Now, this was possible when I was in New York: I’d been living there since I was a teenager, and didn’t need to have a license. But now I’m (mostly) back in LA, and it’s hard to get around here without one, so I’ve been facing that fear. It’s taken me a long time, and lots of practice, but I’m finally at a place where I feel safe and comfortable driving, and am not obsessing about accidents every time I’m behind the wheel. It’s a bit embarrassing to be trying to get my license at twice the age most people get theirs, but I’m still proud of myself for facing my fear.

You often respond on Twitter to people who make jokes about OCD. Why is it important to respond to people who make jokes about OCD, or companies that misuse the term?

People say it’s just jokes, but honestly, the joking about OCD kept me from getting the treatment I needed. It made me think OCD was just a personality trait, not an actual health condition that I needed treatment for. I thought what I had didn’t have a name, that I was beyond help. There’s already so much misinformation about OCD out there, there doesn’t need to be more.

It’s also odd to me that it’s OK to make a joke about this one particular debilitating condition, when it just wouldn’t make sense to joke about any other condition. People don’t say “I’m so jaundice!” or “I’m so diabetes!” OCD shouldn’t be any different.

Of course, if someone has OCD, and humor is their coping mechanism, I think that’s great. But it’s important to remember that OCD takes many shapes, and what’s funny about it to one OCD-er might not always be funny to another.

How would you advise someone to respond to a friend who jokes that they’re “so OCD”?

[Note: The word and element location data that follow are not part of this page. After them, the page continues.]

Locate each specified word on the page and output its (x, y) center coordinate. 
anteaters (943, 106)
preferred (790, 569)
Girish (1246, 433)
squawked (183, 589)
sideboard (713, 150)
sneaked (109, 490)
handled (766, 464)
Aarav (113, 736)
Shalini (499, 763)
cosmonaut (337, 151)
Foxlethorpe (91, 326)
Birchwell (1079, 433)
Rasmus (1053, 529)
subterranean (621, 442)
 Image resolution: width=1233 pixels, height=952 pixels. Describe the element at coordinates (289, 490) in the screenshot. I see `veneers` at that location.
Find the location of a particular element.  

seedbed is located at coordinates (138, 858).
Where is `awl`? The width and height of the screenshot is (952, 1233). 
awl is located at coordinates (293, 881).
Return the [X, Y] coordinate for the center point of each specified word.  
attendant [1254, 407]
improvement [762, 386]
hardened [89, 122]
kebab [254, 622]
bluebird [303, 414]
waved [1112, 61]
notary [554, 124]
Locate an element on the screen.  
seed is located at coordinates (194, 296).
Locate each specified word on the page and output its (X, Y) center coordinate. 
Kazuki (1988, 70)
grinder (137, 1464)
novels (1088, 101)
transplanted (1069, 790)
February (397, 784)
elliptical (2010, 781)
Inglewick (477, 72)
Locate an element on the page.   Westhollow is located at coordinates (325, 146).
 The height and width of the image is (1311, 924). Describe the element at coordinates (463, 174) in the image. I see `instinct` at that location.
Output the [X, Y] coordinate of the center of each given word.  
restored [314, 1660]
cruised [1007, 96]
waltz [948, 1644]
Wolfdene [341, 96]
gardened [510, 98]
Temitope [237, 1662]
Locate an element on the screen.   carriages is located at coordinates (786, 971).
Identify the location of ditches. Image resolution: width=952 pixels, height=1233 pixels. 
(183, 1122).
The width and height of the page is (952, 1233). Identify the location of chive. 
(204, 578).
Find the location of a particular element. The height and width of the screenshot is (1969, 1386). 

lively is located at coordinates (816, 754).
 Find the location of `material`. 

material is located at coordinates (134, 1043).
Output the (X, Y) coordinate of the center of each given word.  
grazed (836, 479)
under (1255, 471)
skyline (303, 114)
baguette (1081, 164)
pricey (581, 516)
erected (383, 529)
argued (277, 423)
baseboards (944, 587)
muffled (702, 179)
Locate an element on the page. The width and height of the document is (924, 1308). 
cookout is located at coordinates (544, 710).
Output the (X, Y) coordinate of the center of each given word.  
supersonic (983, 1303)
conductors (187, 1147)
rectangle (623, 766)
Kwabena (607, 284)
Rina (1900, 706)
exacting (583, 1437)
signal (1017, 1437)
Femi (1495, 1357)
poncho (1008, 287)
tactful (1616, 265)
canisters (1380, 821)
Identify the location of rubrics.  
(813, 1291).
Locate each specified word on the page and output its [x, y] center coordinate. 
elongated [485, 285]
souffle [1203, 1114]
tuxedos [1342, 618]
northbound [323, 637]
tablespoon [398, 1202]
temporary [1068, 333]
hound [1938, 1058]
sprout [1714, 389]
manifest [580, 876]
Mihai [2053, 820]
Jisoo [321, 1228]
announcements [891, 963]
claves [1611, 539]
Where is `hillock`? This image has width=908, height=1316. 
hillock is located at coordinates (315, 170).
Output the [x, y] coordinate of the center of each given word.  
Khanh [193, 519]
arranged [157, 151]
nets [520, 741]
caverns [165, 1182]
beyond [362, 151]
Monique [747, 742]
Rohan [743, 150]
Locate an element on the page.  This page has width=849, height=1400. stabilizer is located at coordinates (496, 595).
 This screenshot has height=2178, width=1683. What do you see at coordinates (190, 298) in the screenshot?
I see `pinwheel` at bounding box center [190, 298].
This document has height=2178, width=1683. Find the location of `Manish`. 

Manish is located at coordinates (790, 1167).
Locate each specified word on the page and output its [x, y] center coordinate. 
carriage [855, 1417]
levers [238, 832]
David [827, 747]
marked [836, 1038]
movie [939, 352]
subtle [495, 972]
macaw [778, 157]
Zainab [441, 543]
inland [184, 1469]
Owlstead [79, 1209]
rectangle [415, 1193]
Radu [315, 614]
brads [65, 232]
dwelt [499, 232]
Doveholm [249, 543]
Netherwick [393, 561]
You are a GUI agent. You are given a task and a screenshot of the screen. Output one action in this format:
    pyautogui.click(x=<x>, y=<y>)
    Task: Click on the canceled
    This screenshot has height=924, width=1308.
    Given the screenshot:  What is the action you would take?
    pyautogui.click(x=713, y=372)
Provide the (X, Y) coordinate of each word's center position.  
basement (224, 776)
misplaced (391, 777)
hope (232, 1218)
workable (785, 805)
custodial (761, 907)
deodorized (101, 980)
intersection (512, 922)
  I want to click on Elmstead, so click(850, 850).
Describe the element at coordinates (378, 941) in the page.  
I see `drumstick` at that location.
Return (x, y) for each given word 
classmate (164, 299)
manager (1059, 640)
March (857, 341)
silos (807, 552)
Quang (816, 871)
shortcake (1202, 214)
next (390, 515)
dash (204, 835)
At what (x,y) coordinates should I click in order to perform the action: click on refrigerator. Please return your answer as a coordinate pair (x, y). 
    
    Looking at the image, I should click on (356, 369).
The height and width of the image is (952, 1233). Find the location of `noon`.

I think it’s important to call them out on it, but it doesn’t need to be confrontational. You can say, “Hey, living with OCD is really hard, so it gets on my nerves when you do that,” but you can also just say “What do you mean by that?” When you have to make someone explain their joke, sometimes they realize it isn’t that funny after all.

Do you have a message or words of advice for the OCD community this OCD Week? 

I think, if they are able to, they should embrace community. It feels so good to know you are not alone. I think of how amazing it felt to be at OCDCon this summer, knowing that so many people had been through what I had been through, and understood. Sometimes it can feel like nobody understands, but at the Con, I realized nothing I said or do would be so weird that they wouldn’t want to be around me anymore. I felt so safe and accepted! I also loved meeting people who had made friends there in years past: there were even two little girls who were so close I mistook them for sisters, but their parents said they had just met earlier that week!

When I got home, I remember thinking that I wished the whole world could be more like that. I think that also means we need to keep educating others about OCD, and encouraging our allies and supporters to do the same. I believe community will help us make a more accepting and understanding world.